Today marks the 13th Annual Transgender Day of Remembrance, which is set aside to memorialize those killed as a result of anti-transgender hatred or prejudice resulting from fear and ignorance. The event is held in November to honor Rita Hester, whose murder on November 28th, 1998 spawned the "Remembering Our Dead" online project and candlelight vigil.

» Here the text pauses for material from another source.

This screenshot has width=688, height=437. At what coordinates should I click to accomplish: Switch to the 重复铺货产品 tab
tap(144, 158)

This year, we remember: Idania Roberta Sevilla Raudales, Luisa Alvarado Hernández, and Génesis Briget Makaligton of Comayaguela City, Honduras; Lady Óscar Martínez Salgado and Reana 'Cheo' Bustamente of Tegucigalpa, Honduras; Krissy Bates of Minneapolis, Minnesota; Fergie Alice Ferg of San Pedro Sula, Honduras; Tyra Trent of Baltimore, Maryland; Priscila Brandão of Belo Horizonte, Brazil; Marcal Camero Tye of Forrest City, Arkansas; Shakira Harahap of Taman Lawang, Jakarta, Indonesia; Miss Nate Nate (or Née) Eugene Davis of Houston, Texas; Lashai McLean and Gaurav Gopalan of Washington, DC; Didem of Findikzade, Istanbul; Camila Guzman of New York, New York; Gaby of Jalisco, Mexico; Ramazan Çetin of Gaziantep, Turkey; Shelley Hilliard of Detroit, Michigan; Jessica Rollon of Bergamo, Italy; Astrid Carolina López Cruz of Madrid, Spain; Chassity Nathan Vickers of Hollywood, California; an unidentified victim in Paris, France; and all the other trans* people around the world who lost their lives to transphobia this year, whose faces we never saw and names we never heard, because they were living on the margins of societies who did not respect nor embrace them.

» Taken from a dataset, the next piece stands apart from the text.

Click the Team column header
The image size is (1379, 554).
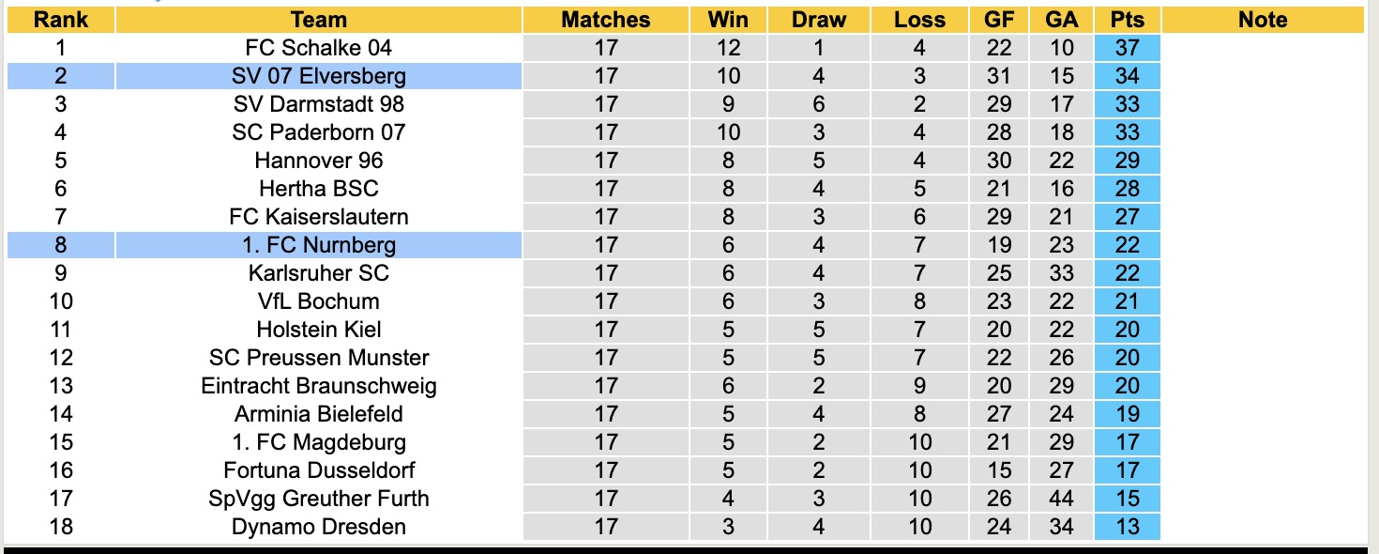319,20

Julia Serano, a trans activist and author of the oft-mentioned Whipping Girl: A Transsexual Woman on Sexism and the Scapegoating of Femininity, has noted that transphobia kills not just by violent action, but apathetic inaction.
Trans people are often targeted for violence because their gender presentation, appearance and/or anatomy falls outside the norms of what is considered acceptable for a woman or man. A large percentage of trans people who are killed are prostitutes, and their murders often go unreported or underreported due to the public presumption that those engaged in sex work are not deserving of attention or somehow had it coming to them.

Some trans people are killed as the result of being denied medical services specifically because of their trans status, for example, Tyra Hunter, a transsexual woman who died in 1995 after being in a car accident. EMTs who arrived on the scene stopped providing her with medical care—and instead laughed and made slurs at her—upon discovering that she had male genitals.
Lacking federal employment protections, transgender men and women are at higher risk for lack of insurance, adding to the difficulty of securing routine medical care from welcoming practitioners. Transmen, for example, frequently have trouble locating accommodating gynecological services for annual pap smears, risking undiagnosed cervical cancer. The great 2001 documentary Southern Comfort spans the last year in the life of Robert Eads, who died of ovarian cancer after two dozen doctors refused him treatment.

That's the kind of hate crime that doesn't make headlines. Or even federal hate crimes statistics.

We remember all the victims of violence and apathy today.

The rest of the year, we must always be fierce advocates and allies together, so that we may never add a new name on a victims list ever again. All in.